Every record that follows should be output exactly as it is given.

(AVAILABLE DATA):
Start of Block
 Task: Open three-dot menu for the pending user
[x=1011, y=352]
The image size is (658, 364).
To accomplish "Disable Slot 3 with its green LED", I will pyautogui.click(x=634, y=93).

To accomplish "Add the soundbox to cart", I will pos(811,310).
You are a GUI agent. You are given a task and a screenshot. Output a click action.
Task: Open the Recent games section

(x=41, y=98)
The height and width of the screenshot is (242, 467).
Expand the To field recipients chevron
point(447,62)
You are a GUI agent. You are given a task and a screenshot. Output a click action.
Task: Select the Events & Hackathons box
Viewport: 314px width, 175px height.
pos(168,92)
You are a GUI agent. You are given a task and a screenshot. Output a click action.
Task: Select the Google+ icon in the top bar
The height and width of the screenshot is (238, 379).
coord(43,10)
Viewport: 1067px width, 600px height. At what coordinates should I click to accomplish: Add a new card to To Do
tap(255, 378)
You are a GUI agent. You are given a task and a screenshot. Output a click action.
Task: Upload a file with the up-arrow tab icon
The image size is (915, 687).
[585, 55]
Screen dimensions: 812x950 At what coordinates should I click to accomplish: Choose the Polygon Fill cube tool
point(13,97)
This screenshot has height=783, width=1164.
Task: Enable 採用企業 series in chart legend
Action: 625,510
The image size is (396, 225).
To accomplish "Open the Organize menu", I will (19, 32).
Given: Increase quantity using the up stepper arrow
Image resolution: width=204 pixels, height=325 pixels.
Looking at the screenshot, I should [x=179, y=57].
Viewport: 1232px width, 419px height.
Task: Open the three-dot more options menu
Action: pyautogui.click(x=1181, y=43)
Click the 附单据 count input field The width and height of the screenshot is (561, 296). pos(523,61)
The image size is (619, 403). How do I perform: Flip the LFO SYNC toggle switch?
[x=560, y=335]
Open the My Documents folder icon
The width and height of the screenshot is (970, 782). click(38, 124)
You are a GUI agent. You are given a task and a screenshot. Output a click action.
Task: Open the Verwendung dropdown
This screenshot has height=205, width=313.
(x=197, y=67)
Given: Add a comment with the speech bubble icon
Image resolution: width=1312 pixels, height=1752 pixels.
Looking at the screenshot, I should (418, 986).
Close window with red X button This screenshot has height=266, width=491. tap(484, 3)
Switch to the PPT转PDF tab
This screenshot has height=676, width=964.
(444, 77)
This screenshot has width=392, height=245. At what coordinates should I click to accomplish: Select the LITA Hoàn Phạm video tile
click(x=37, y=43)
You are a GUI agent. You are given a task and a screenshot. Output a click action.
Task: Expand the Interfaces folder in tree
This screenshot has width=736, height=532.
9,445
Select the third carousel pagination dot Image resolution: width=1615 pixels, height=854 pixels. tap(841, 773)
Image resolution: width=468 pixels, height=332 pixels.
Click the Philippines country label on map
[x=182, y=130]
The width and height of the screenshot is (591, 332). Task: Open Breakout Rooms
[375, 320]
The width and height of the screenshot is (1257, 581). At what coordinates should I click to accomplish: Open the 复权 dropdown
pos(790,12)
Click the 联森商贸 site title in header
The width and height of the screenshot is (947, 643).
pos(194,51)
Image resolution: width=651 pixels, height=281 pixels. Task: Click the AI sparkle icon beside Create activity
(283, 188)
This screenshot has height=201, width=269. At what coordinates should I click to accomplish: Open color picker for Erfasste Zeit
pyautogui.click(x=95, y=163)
End of Block
(ANSWER TO THIS TASK):
 Task: Open three-dot menu for the pending user
[x=1011, y=352]
The image size is (658, 364).
To accomplish "Disable Slot 3 with its green LED", I will pyautogui.click(x=634, y=93).

To accomplish "Add the soundbox to cart", I will pos(811,310).
You are a GUI agent. You are given a task and a screenshot. Output a click action.
Task: Open the Recent games section

(x=41, y=98)
The height and width of the screenshot is (242, 467).
Expand the To field recipients chevron
point(447,62)
You are a GUI agent. You are given a task and a screenshot. Output a click action.
Task: Select the Events & Hackathons box
Viewport: 314px width, 175px height.
pos(168,92)
You are a GUI agent. You are given a task and a screenshot. Output a click action.
Task: Select the Google+ icon in the top bar
The height and width of the screenshot is (238, 379).
coord(43,10)
Viewport: 1067px width, 600px height. At what coordinates should I click to accomplish: Add a new card to To Do
tap(255, 378)
You are a GUI agent. You are given a task and a screenshot. Output a click action.
Task: Upload a file with the up-arrow tab icon
The image size is (915, 687).
[585, 55]
Screen dimensions: 812x950 At what coordinates should I click to accomplish: Choose the Polygon Fill cube tool
point(13,97)
This screenshot has height=783, width=1164.
Task: Enable 採用企業 series in chart legend
Action: 625,510
The image size is (396, 225).
To accomplish "Open the Organize menu", I will (19, 32).
Given: Increase quantity using the up stepper arrow
Image resolution: width=204 pixels, height=325 pixels.
Looking at the screenshot, I should [x=179, y=57].
Viewport: 1232px width, 419px height.
Task: Open the three-dot more options menu
Action: pyautogui.click(x=1181, y=43)
Click the 附单据 count input field The width and height of the screenshot is (561, 296). pos(523,61)
The image size is (619, 403). How do I perform: Flip the LFO SYNC toggle switch?
[x=560, y=335]
Open the My Documents folder icon
The width and height of the screenshot is (970, 782). click(38, 124)
You are a GUI agent. You are given a task and a screenshot. Output a click action.
Task: Open the Verwendung dropdown
This screenshot has height=205, width=313.
(x=197, y=67)
Given: Add a comment with the speech bubble icon
Image resolution: width=1312 pixels, height=1752 pixels.
Looking at the screenshot, I should (418, 986).
Close window with red X button This screenshot has height=266, width=491. tap(484, 3)
Switch to the PPT转PDF tab
This screenshot has height=676, width=964.
(444, 77)
This screenshot has width=392, height=245. At what coordinates should I click to accomplish: Select the LITA Hoàn Phạm video tile
click(x=37, y=43)
You are a GUI agent. You are given a task and a screenshot. Output a click action.
Task: Expand the Interfaces folder in tree
This screenshot has width=736, height=532.
9,445
Select the third carousel pagination dot Image resolution: width=1615 pixels, height=854 pixels. tap(841, 773)
Image resolution: width=468 pixels, height=332 pixels.
Click the Philippines country label on map
[x=182, y=130]
The width and height of the screenshot is (591, 332). Task: Open Breakout Rooms
[375, 320]
The width and height of the screenshot is (1257, 581). At what coordinates should I click to accomplish: Open the 复权 dropdown
pos(790,12)
Click the 联森商贸 site title in header
The width and height of the screenshot is (947, 643).
pos(194,51)
Image resolution: width=651 pixels, height=281 pixels. Task: Click the AI sparkle icon beside Create activity
(283, 188)
This screenshot has height=201, width=269. At what coordinates should I click to accomplish: Open color picker for Erfasste Zeit
pyautogui.click(x=95, y=163)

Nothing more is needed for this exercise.